At 250 and 5'6", I know I did not suffer as much as many people have with weight issues, but I suffered enough to understand how it feels to be ignored, marginalized, and objectified. I've seen it and heard it.

For WLS, I haven't come across much shock and disdain in my day to day life, but I don't pay much attention to people either. I bring up my surgery matter of factly and keep going. I really don't pay attention to how the other person takes my news. So at a restaurant, I don't notice if others are watching me. After I tell the waiter "Yes, the food was good. I can't eat much because I had weight loss surgery" I go back to my meal. I don't wait for a response from them. For strangers, I try for the shortest interaction that gets the info I want to share across. Sometimes people ask me details, and I am comfortable sharing (what kind, did insurance pay, how do you feel now, etc). Also, maybe when I tell someone who was posed to say something crappy that "I was afraid I was going to die!" they just don't have a good comeback! No one has said "Why didn't you just quit eating." I haven't had anyone be rude yet, but if I do run across that, I will deal with them as I deal with other rude people: I don't spend time trying to make them nicer unless I feel like it. I minimize our contact and leave them with their miserable selves ASAP.

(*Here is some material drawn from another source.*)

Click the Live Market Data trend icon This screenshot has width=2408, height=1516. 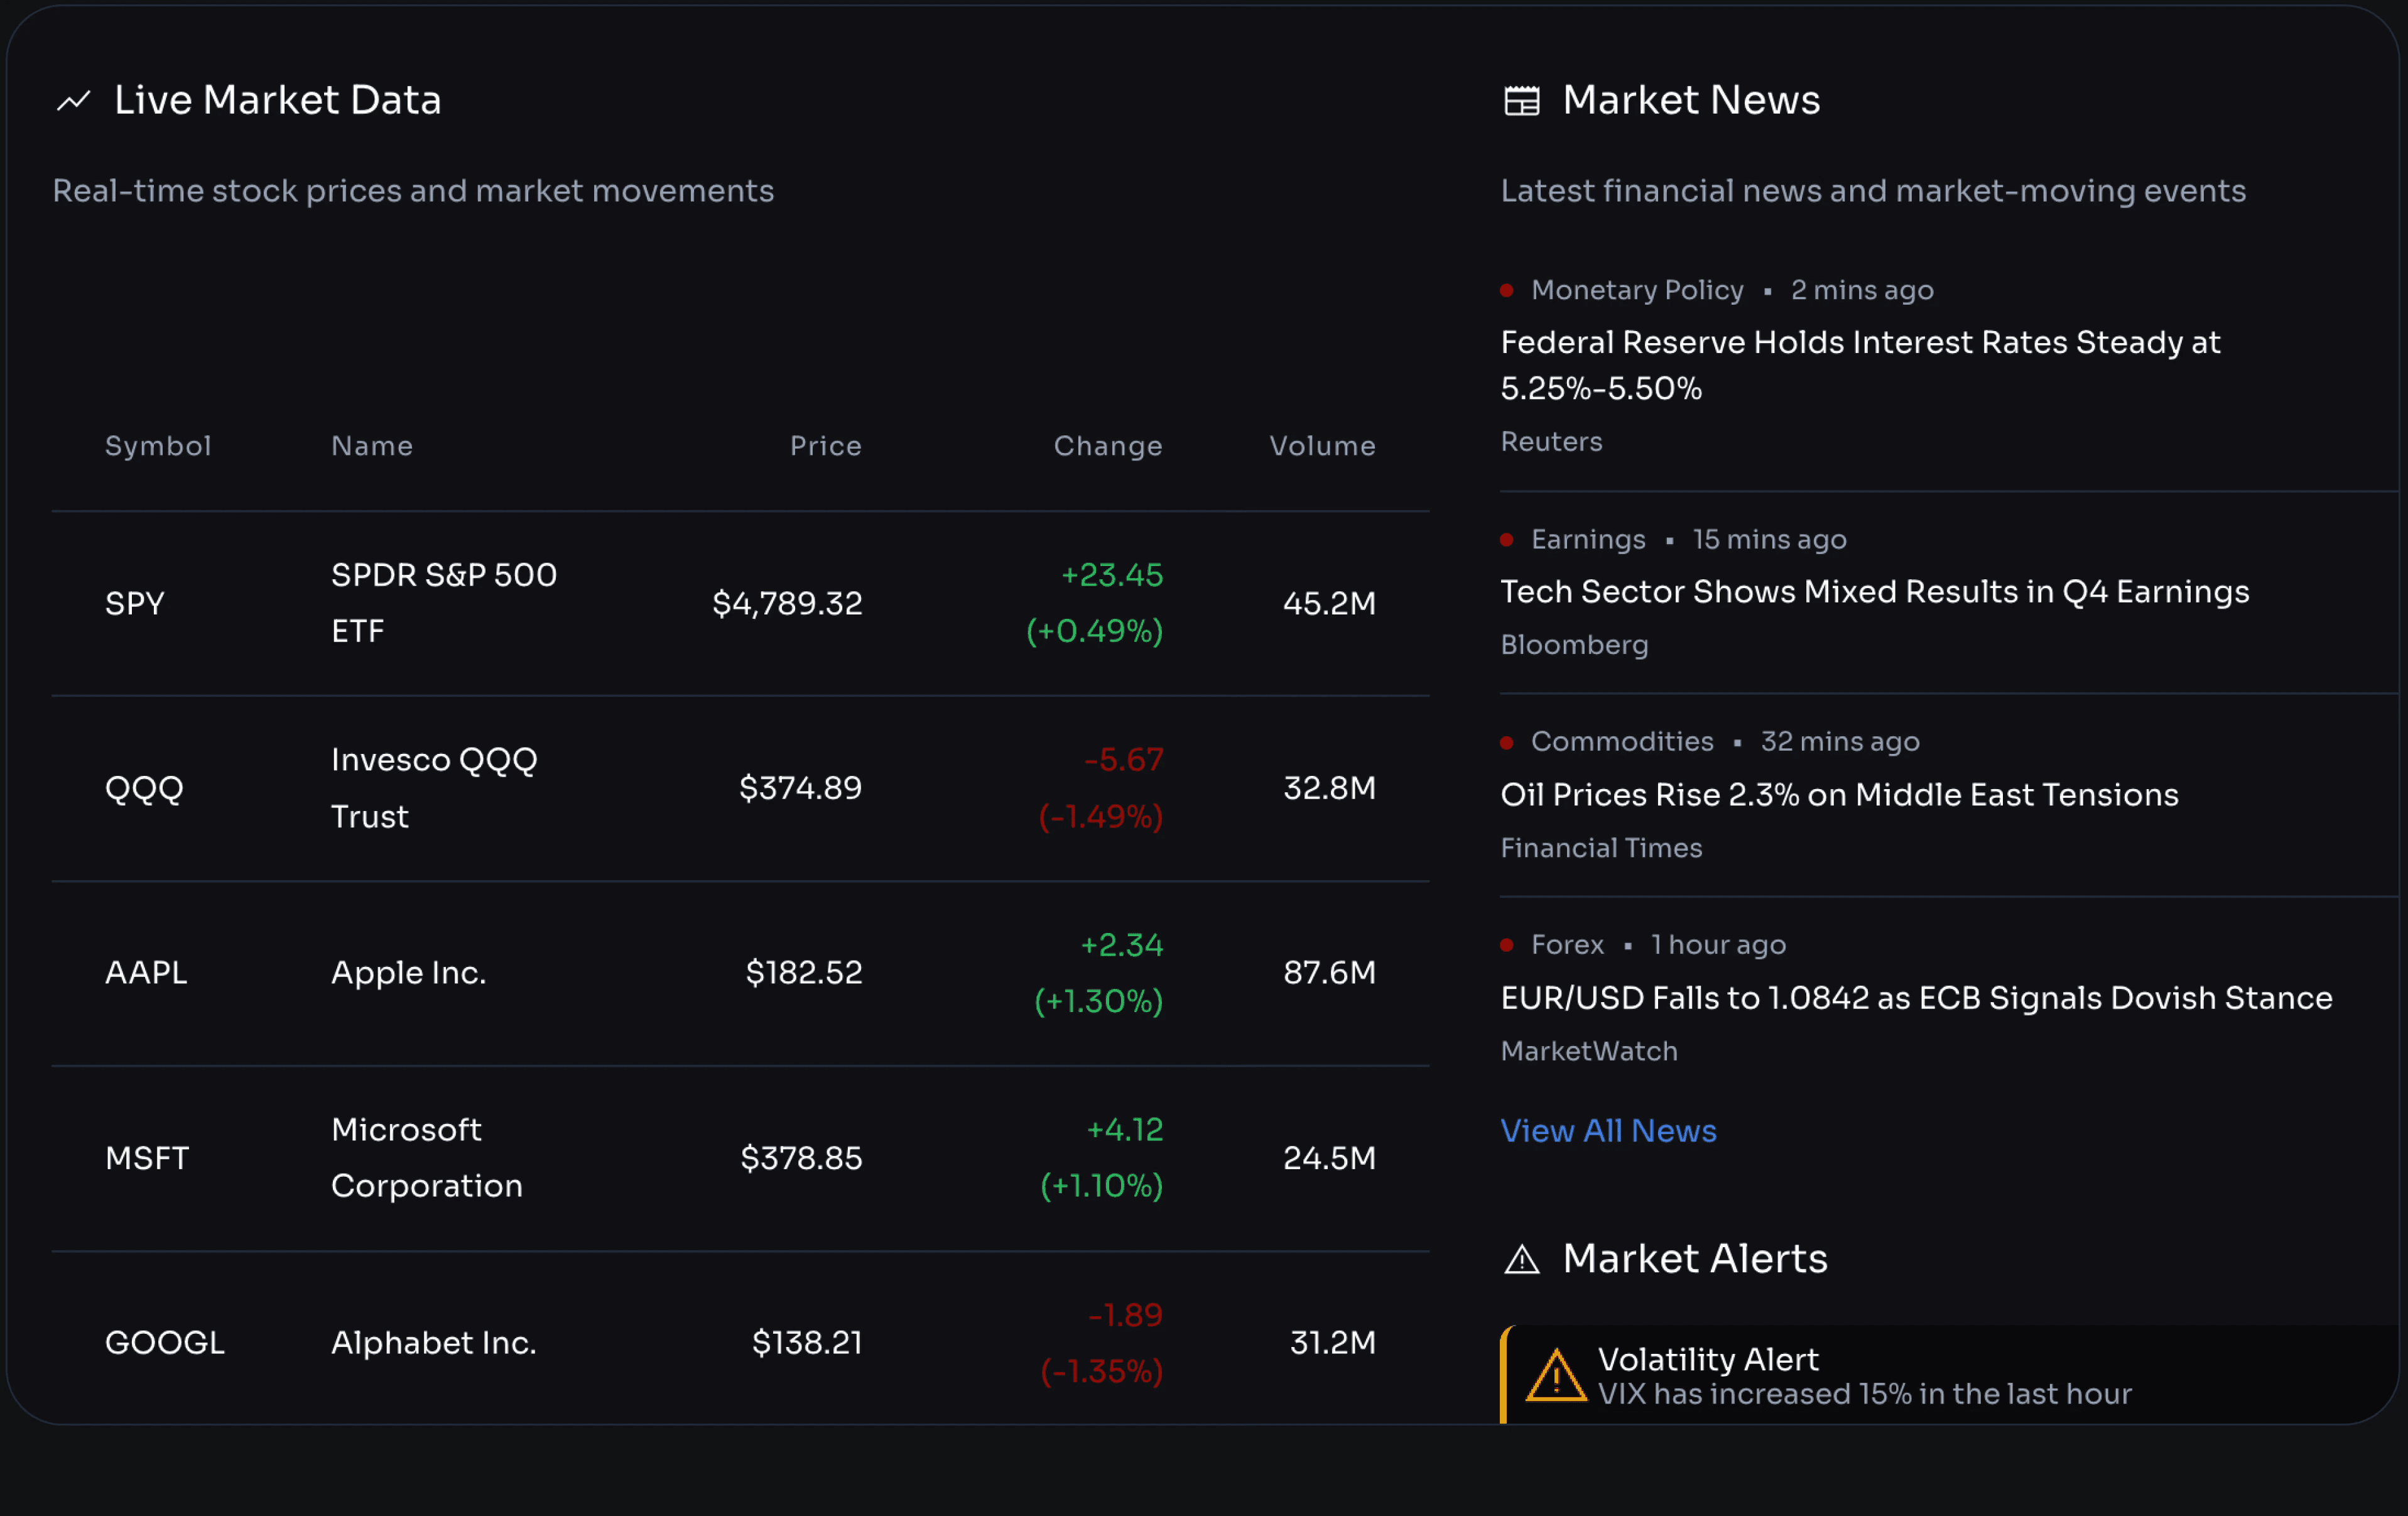coord(74,101)
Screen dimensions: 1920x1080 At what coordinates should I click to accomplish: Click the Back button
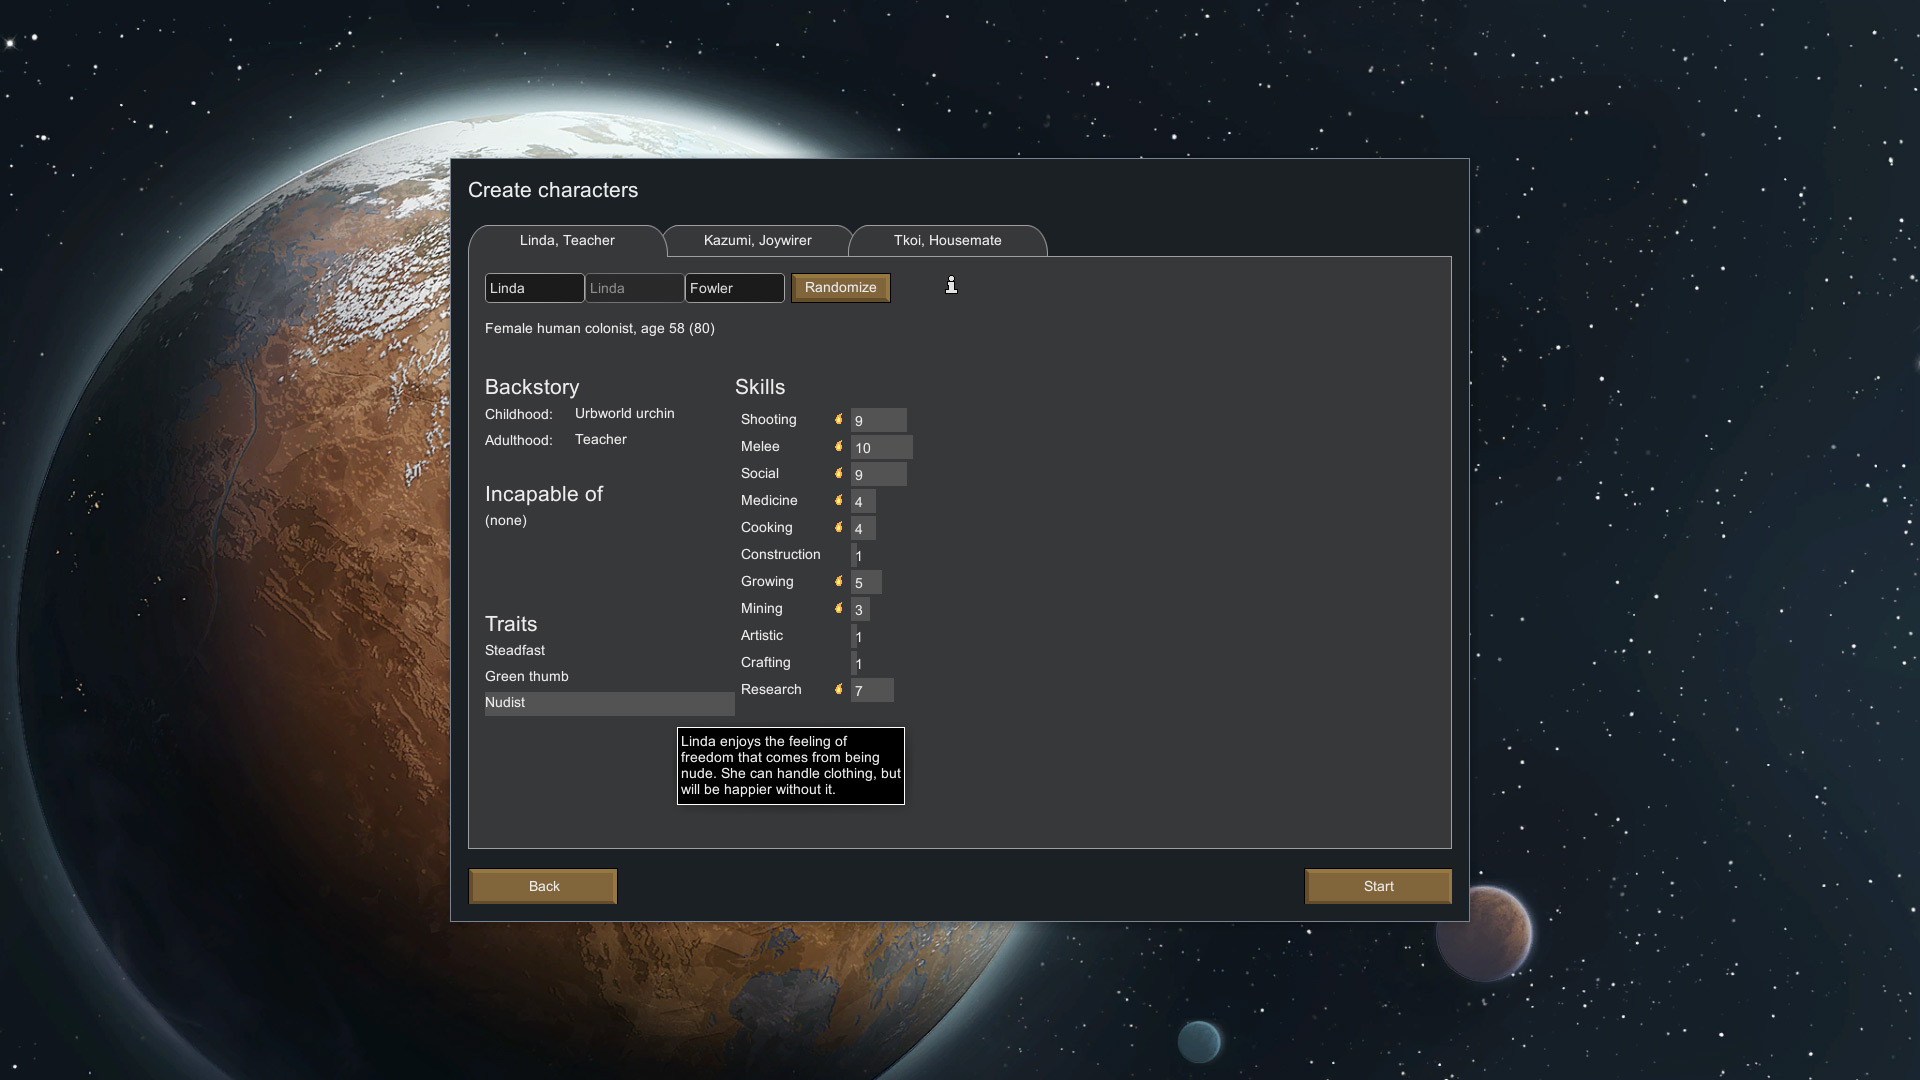point(543,885)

I have had a few friends and acquaintances that I cared enough about to spend time talking in more detail about my operation and some of them were fearful for me. But after I explained the relative safety of the operation vs. staying overweight, everyone was on board. Or if they weren't, they didn't discuss it with me anymore :-) I think the naysayers didn't want another long, drawn-out, earnest description from me again!

There may be people talking behind my back about it and saying all kinds of mean stuff, but it's not affecting me. I'm 50 lbs. lighter and I feel so much better already!

I have noticed some people treating me differently since I'm thinner. It tells me something about the kind of person they are, whether they are aware of it or not.